» SUPPLIED TEXT:
--- start ---

You are viewing a plain text version of this content. The canonical link for it is here.
Posted to issues@spark.apache.org by "Tathagata Das (JIRA)" <ji...@apache.org> on 2018/12/21 11:29:00 UTC

[jira] [Created] (SPARK-26425) Add more constraint checks in file streaming source to avoid checkpoint corruption

Tathagata Das created SPARK-26425:
-------------------------------------

             Summary: Add more constraint checks in file streaming source to avoid checkpoint corruption
                 Key: SPARK-26425
                 URL: https://issues.apache.org/jira/browse/SPARK-26425
             Project: Spark
          Issue Type: Improvement
          Components: Structured Streaming
    Affects Versions: 2.4.0
            Reporter: Tathagata Das
            Assignee: Tathagata Das


Two issues observed in production.

--- end ---

» DATA SECTION:
--- start ---

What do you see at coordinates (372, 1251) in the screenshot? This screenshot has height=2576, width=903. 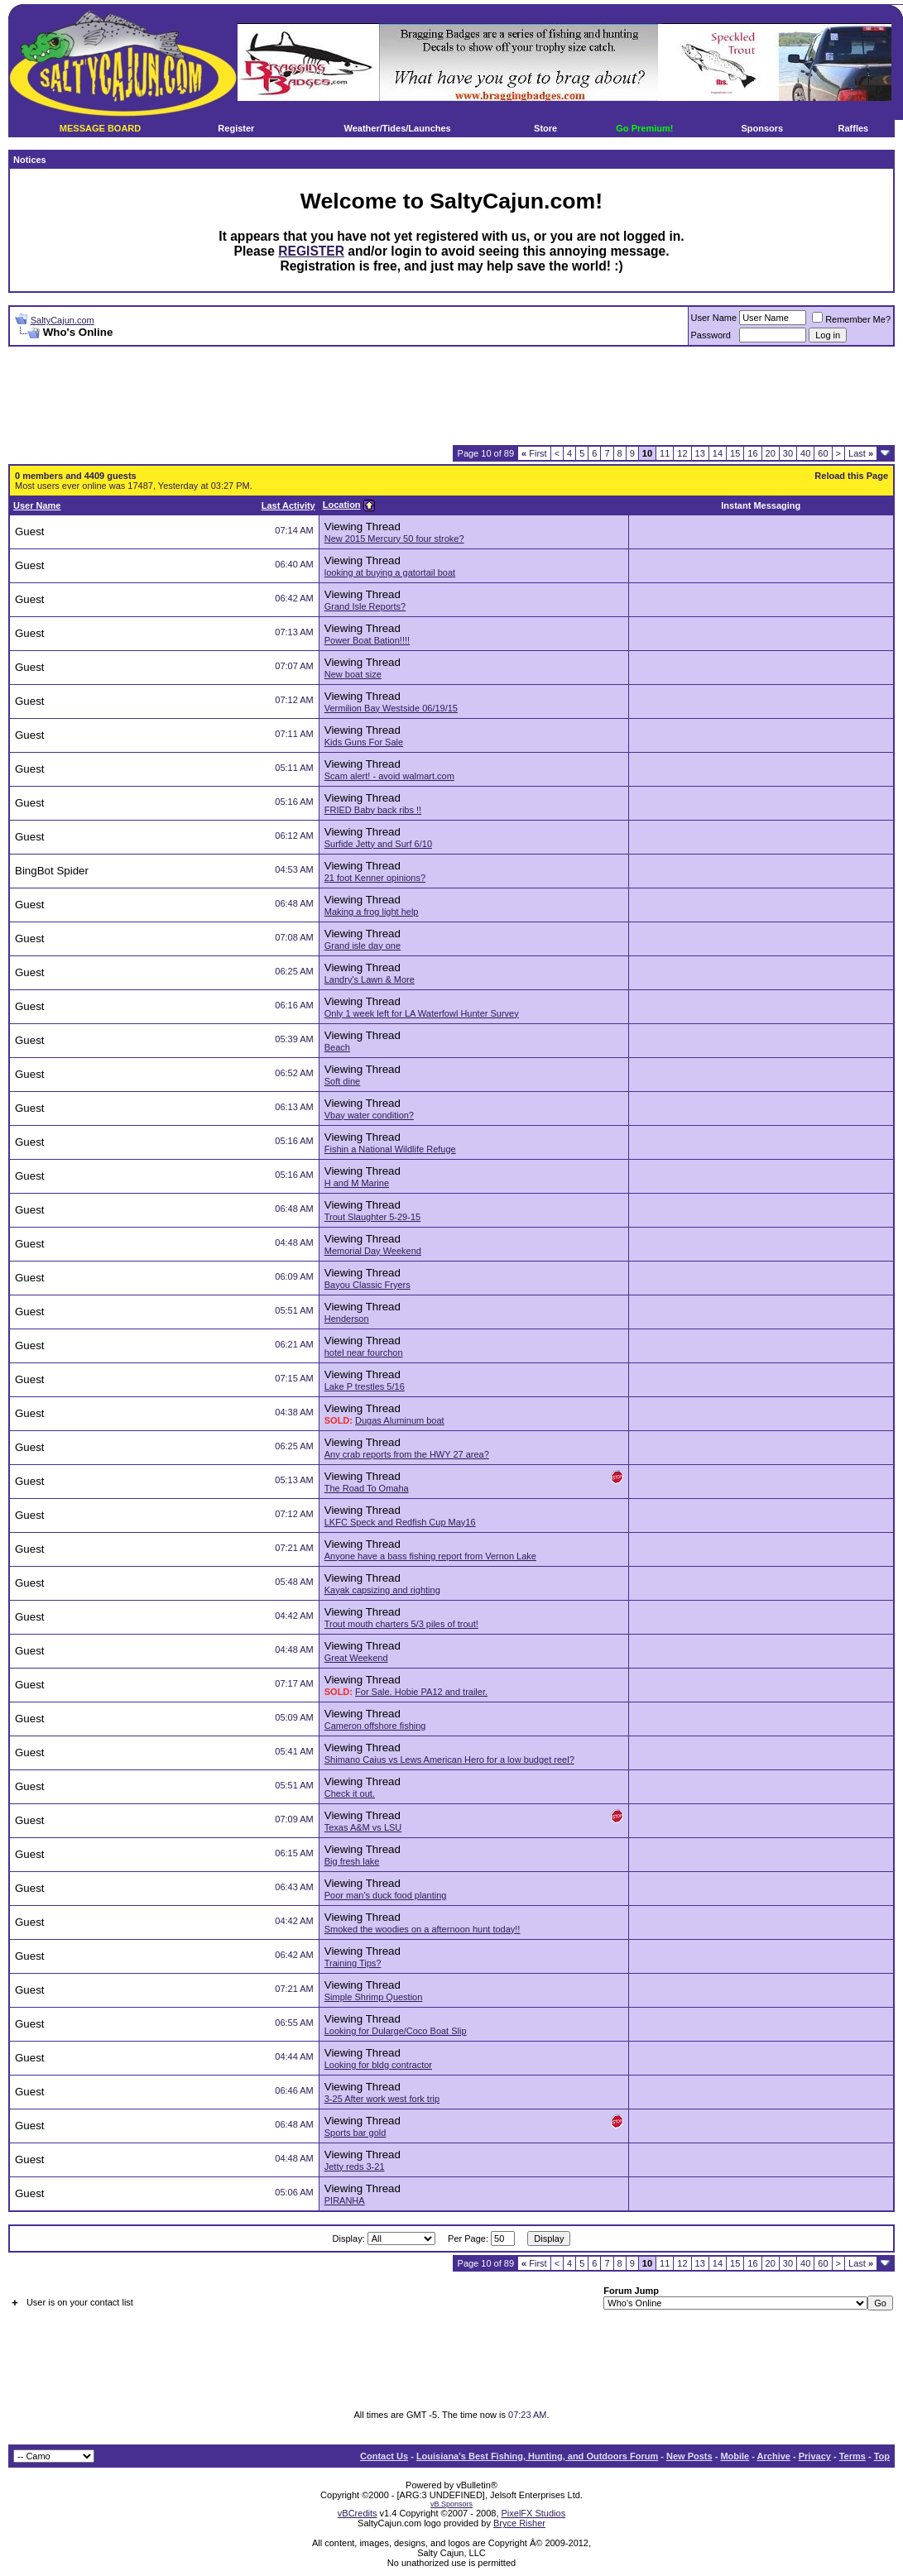 I see `Memorial Day Weekend` at bounding box center [372, 1251].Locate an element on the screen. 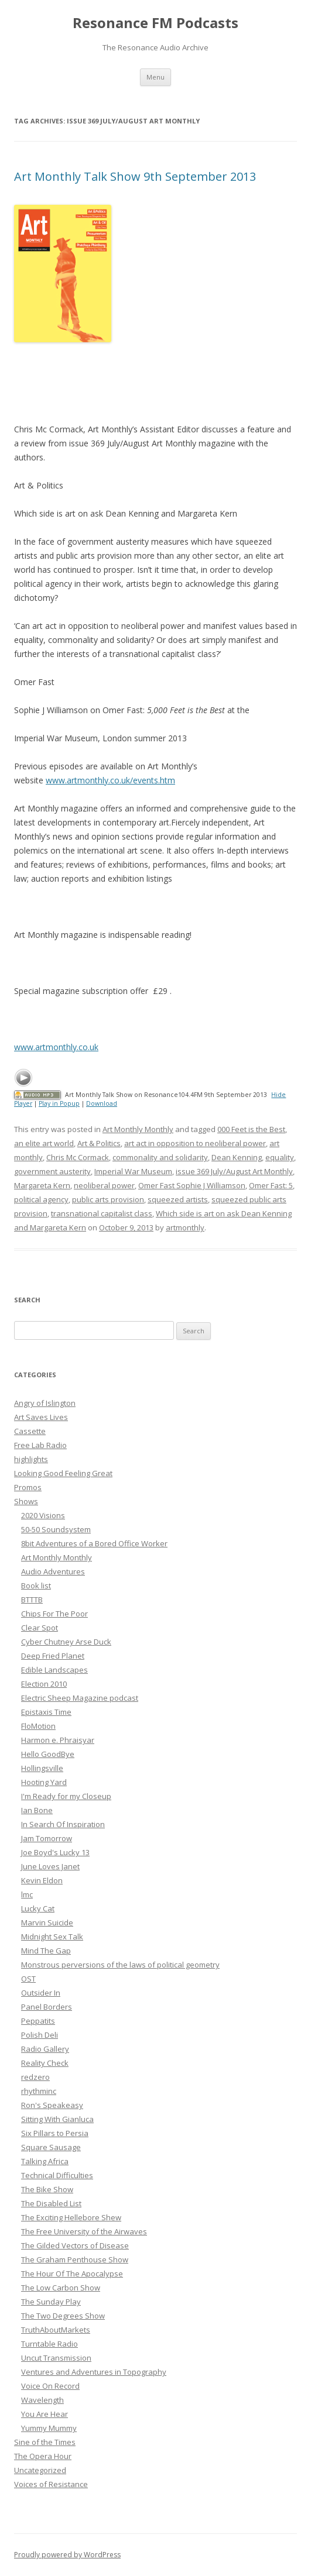  www.artmonthly.co.uk is located at coordinates (56, 1047).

--- end ---

» DIRECTION:
Using the SPARK-26425 issue announcement, explain why it proposes adding more constraint checks to the file streaming source.

» THE ANSWER:
The checks are proposed to avoid checkpoint corruption in Spark Structured Streaming's file streaming source.